====== Data provided ======
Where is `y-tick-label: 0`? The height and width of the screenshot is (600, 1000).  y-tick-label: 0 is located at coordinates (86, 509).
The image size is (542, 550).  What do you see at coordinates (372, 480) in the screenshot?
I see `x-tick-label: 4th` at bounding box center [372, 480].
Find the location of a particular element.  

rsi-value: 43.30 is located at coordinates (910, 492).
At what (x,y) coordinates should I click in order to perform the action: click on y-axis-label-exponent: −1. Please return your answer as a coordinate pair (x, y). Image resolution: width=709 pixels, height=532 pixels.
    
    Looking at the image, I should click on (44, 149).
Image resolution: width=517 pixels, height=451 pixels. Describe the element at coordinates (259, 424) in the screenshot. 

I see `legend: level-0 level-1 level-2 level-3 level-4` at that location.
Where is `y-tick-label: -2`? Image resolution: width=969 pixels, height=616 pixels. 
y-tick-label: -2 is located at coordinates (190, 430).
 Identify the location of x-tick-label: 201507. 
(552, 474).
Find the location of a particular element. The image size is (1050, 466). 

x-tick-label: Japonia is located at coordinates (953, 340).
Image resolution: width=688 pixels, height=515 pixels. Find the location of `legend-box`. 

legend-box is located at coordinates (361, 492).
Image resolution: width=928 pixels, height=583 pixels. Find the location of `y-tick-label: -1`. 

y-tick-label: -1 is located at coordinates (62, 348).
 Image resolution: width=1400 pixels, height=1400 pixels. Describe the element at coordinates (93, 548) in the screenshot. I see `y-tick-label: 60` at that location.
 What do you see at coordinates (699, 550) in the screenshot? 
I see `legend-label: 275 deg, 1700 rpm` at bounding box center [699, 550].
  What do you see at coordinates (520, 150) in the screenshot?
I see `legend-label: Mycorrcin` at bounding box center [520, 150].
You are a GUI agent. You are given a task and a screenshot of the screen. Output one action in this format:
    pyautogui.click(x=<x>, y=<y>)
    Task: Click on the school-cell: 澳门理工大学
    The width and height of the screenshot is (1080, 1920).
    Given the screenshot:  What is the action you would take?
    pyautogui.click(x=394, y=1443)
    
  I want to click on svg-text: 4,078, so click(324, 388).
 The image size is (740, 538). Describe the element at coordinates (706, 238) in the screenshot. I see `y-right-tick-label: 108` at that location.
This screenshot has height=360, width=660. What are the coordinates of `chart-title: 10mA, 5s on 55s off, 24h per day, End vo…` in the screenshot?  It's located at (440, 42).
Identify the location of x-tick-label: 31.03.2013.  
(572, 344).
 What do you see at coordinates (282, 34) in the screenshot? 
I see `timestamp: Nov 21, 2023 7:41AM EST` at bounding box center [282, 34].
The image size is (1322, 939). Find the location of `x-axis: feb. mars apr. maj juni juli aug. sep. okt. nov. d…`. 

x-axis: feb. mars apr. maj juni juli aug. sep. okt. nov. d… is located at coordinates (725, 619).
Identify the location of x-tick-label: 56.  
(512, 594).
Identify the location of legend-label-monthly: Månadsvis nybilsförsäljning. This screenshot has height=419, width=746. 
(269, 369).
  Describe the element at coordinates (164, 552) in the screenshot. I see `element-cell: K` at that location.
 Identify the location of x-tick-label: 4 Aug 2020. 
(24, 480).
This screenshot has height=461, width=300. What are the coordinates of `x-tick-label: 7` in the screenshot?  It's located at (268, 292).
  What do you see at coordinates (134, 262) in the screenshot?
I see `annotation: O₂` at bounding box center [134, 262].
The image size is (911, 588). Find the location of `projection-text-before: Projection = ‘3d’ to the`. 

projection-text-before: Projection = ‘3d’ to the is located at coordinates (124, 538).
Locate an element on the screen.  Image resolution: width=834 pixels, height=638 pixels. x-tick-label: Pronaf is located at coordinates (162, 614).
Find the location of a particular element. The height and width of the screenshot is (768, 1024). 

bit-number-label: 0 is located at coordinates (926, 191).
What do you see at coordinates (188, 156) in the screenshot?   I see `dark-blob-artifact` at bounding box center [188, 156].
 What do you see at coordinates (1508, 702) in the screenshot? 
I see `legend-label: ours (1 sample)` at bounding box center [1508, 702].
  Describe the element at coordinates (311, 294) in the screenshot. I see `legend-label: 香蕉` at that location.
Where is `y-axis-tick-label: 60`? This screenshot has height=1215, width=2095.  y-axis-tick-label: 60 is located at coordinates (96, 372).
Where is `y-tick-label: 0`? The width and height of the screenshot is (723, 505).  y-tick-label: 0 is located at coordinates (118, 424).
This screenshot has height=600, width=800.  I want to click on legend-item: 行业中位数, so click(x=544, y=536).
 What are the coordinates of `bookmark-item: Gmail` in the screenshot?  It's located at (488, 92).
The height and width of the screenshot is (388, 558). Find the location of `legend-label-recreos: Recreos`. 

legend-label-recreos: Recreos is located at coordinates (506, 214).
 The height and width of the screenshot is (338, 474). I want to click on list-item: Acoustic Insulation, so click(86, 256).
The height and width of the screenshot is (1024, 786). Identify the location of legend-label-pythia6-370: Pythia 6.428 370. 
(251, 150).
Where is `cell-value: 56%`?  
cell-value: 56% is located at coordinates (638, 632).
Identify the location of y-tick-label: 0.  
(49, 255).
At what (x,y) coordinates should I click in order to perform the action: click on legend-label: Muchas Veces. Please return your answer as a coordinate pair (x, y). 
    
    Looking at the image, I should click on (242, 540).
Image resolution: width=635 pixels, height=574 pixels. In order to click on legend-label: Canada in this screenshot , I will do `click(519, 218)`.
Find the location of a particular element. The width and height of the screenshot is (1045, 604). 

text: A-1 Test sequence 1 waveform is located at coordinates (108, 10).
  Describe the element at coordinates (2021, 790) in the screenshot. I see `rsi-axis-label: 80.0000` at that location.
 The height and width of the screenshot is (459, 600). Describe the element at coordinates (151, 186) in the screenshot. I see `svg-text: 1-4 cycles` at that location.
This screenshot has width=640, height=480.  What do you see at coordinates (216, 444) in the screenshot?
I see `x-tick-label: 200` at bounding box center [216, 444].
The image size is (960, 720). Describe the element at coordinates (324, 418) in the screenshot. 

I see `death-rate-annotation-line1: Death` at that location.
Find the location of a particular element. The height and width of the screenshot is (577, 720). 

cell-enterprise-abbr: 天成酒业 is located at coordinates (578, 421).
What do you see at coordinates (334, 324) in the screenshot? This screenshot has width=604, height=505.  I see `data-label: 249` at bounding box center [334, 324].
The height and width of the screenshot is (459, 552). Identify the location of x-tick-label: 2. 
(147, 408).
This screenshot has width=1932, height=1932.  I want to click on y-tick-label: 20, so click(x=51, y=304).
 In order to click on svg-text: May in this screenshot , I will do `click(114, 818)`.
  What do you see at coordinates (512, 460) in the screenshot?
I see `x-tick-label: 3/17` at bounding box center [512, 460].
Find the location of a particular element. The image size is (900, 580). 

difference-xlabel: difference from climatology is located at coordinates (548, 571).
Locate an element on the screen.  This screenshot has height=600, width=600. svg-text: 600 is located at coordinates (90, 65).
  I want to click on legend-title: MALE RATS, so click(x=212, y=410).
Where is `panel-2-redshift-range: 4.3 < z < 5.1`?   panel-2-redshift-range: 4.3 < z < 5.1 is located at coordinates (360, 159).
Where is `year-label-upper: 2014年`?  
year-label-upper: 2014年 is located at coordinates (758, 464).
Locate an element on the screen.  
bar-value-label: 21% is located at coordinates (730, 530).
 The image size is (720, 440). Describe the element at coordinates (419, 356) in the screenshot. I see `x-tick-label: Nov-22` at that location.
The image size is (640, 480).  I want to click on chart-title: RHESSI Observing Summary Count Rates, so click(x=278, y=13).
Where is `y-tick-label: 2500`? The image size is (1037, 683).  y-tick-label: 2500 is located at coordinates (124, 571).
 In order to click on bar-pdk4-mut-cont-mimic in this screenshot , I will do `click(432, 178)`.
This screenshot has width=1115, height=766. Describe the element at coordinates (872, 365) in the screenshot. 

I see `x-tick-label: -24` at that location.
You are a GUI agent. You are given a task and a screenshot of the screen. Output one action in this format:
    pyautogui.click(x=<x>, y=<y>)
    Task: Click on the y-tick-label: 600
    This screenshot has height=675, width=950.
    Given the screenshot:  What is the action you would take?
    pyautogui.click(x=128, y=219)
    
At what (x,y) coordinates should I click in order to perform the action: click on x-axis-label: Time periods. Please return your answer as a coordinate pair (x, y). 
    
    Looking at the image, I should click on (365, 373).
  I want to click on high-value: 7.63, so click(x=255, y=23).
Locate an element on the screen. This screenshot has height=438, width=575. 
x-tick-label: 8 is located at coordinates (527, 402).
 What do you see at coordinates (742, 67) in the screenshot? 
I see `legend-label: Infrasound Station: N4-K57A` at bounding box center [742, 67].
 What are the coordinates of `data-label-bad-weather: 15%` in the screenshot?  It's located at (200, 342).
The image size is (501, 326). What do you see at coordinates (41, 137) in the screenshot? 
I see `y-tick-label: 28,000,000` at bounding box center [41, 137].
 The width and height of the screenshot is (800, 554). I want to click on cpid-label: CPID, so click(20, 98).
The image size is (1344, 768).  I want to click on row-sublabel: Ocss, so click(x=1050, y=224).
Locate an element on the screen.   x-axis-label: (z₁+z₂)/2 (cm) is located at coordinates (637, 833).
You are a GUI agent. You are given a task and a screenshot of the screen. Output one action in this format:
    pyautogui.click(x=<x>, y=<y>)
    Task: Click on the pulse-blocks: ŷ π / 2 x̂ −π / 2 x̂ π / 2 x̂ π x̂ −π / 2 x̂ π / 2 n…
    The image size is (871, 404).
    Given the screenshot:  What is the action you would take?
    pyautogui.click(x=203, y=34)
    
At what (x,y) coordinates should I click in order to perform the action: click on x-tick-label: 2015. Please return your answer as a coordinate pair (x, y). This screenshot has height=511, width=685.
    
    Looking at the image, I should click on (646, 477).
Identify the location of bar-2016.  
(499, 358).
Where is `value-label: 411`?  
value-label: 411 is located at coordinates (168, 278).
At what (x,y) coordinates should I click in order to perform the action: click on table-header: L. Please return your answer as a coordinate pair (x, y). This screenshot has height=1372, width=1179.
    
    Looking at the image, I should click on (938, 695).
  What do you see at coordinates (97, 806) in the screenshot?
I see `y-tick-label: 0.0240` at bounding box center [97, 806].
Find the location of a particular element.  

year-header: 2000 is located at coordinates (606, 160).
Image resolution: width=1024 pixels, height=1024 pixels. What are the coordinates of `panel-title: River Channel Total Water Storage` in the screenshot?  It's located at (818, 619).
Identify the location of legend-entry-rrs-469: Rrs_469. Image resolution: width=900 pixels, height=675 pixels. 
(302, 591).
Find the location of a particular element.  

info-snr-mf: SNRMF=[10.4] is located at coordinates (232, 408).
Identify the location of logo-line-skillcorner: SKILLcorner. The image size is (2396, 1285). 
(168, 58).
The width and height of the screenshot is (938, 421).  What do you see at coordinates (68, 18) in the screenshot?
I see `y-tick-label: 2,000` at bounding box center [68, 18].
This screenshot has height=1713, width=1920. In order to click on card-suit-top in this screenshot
======
Work item.
Starting at the line containing "The image size is (911, 588)." and ending at the line containing "projection-text-before: Projection = ‘3d’ to the is", render those records as a CSV with two columns, entry and answer. Give one row per record, with the record's text under entry and its answer under answer, each in a single quoted field with any line breaks replaced by spaces.

Response for this exercise.
entry,answer
"The image size is (911, 588). Find the location of `projection-text-before: Projection = ‘3d’ to the`.","projection-text-before: Projection = ‘3d’ to the is located at coordinates (124, 538)."